With option #1 and #3 you can also get information about the directors of the company which is very important! The company may have a solid financial background but this may not be the case for 1 or 2 of the directors.
What’s the difference between credit control and credit checks?
As explained above a credit check is a one off occurrence whereas credit control is a system/process put in place by a business to make certain that credit is only given to customers who can pay and ensuring customers pay on time.
By improving the management of debtors this can help reduce bad debts that can harm the business and actually improve the cash flow levels. This, in turn, will help businesses avoid the need to pay interest on overdrafts and improve credit terms with suppliers – as the business will always have cash when they need it.

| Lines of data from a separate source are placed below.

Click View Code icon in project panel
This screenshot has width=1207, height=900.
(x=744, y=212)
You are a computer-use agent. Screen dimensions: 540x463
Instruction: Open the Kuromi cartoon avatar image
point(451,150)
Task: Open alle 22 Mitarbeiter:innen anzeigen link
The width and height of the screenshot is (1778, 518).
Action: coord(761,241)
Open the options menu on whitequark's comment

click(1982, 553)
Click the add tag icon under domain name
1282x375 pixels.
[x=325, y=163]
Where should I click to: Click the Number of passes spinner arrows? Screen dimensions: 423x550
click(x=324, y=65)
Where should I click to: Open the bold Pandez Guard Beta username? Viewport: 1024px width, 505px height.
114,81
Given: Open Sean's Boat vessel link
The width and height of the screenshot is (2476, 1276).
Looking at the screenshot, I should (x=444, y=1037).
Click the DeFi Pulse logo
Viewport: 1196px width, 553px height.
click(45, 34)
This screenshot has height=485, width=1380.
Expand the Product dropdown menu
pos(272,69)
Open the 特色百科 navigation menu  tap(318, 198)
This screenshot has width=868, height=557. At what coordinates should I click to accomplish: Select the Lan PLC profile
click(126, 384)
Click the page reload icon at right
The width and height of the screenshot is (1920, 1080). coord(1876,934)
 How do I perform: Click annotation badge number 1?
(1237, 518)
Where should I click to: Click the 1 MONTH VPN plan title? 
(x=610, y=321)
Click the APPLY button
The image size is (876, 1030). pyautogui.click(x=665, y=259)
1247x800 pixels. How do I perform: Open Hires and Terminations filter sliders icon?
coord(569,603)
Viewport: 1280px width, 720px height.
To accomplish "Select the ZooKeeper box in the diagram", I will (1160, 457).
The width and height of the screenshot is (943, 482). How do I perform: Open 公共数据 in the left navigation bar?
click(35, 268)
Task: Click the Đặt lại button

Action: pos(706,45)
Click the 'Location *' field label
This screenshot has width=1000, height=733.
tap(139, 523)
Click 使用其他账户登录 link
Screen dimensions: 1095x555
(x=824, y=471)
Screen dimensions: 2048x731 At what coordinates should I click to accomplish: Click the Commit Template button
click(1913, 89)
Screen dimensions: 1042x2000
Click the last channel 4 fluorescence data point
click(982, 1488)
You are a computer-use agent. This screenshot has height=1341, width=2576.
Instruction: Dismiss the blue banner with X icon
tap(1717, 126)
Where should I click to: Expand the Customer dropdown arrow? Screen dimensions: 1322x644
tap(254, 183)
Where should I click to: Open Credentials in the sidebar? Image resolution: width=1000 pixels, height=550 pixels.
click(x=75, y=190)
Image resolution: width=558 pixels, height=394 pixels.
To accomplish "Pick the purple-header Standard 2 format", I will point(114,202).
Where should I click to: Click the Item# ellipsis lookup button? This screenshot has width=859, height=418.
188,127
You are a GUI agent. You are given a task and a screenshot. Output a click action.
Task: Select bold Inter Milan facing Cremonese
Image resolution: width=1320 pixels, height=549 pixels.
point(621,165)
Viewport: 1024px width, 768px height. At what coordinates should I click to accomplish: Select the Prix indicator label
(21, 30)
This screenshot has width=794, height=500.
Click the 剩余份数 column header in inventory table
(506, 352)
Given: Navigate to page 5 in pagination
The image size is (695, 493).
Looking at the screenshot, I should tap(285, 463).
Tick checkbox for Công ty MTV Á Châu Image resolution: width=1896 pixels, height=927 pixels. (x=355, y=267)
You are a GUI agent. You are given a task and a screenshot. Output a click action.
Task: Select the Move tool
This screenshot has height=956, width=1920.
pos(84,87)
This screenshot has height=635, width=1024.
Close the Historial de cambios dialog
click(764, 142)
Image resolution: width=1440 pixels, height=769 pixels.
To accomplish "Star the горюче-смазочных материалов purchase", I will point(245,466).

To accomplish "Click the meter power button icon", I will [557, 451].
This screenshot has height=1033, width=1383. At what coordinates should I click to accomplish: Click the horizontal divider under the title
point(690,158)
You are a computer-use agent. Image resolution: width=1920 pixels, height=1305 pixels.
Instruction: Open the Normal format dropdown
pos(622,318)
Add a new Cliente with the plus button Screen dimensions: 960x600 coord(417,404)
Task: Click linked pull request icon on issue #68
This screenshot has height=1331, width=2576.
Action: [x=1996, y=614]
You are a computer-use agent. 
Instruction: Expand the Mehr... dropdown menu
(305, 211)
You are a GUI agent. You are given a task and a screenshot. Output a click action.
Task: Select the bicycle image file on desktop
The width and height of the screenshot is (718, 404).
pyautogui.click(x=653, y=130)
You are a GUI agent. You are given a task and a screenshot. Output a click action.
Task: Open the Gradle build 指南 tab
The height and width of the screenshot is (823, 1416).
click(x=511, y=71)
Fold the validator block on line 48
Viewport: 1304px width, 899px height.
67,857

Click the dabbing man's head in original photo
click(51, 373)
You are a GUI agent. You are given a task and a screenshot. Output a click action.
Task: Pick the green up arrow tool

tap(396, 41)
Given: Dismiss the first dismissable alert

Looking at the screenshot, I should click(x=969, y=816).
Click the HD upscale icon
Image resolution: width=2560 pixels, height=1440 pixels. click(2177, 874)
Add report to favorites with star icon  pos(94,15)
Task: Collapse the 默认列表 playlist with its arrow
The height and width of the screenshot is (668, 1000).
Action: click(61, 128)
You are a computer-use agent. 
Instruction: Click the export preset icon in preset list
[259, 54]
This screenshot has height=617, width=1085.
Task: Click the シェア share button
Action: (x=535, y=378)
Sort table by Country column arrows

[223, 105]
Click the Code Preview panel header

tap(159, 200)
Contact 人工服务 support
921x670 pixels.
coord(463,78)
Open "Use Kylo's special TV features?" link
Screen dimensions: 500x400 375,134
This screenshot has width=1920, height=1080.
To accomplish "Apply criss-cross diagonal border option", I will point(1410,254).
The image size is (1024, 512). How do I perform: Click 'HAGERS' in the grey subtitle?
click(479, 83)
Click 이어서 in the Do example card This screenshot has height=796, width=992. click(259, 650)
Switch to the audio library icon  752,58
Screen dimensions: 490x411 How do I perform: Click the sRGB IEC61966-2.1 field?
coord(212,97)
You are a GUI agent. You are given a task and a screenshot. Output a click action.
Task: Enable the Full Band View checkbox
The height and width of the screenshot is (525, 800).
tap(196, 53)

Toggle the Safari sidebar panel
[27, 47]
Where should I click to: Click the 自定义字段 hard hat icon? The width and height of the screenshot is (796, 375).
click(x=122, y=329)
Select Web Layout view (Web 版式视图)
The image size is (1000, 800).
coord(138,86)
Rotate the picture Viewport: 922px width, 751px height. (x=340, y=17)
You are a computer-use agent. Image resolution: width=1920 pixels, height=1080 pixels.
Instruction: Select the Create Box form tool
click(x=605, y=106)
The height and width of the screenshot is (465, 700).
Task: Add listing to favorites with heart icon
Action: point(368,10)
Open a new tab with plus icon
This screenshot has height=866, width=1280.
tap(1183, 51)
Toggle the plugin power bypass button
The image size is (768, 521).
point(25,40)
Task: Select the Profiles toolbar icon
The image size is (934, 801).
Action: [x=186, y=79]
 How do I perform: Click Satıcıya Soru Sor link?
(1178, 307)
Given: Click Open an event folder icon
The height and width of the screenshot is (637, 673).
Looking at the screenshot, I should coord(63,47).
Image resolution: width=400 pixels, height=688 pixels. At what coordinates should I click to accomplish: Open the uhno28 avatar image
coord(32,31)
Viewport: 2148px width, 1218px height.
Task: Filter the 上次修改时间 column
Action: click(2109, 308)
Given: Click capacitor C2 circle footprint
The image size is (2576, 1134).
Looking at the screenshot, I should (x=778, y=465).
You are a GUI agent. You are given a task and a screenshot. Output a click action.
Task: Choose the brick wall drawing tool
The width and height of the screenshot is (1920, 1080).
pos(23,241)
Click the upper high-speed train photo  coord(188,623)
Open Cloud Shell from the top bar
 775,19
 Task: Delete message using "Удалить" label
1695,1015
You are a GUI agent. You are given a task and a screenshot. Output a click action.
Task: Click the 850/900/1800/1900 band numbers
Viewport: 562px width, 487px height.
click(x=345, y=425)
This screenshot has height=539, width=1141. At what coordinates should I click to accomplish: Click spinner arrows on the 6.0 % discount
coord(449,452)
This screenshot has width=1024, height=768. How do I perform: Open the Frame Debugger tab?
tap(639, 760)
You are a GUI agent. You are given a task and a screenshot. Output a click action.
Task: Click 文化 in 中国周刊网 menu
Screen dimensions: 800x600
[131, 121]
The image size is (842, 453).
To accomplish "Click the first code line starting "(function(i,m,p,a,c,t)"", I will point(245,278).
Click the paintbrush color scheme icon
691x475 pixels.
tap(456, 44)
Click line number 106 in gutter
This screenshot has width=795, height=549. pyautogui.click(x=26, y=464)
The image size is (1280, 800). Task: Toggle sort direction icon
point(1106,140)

Can anyone do credit control?
Unfortunately not, no. Credit control requires a specialist mix of skills, along with time, resources and having the right systems and processes in place. It is not just a case of collecting cash from customers who do not pay; credit control involves building relationships with customers and creating a rapport. Urging customers to pay or constantly asking them to pay up can be a difficult conversation and if businesses are not careful, they could end up upsetting customers. Even those who they have developed a good relationship with over the years. A credit control expert will be able to handle these conversations professionally and efficiently, resulting in getting the money they owe to the business, whilst doing their best to not harm the relationship.
Don’t be the last in the queue
In the case that you have a debtor who owes money to many different companies, if you are not there reminding them to pay you and being at the front of their mind, your business will be last in the queue when the debtors starts to pay their overdue invoices off. This is a position that is far than desirable.
By having effective credit controls in place and always ensuring that you are credit checking customers, you can protect your business and ensure that it succeeds. Don’t let bad debtors or unhealthy cash flow be the end of your business.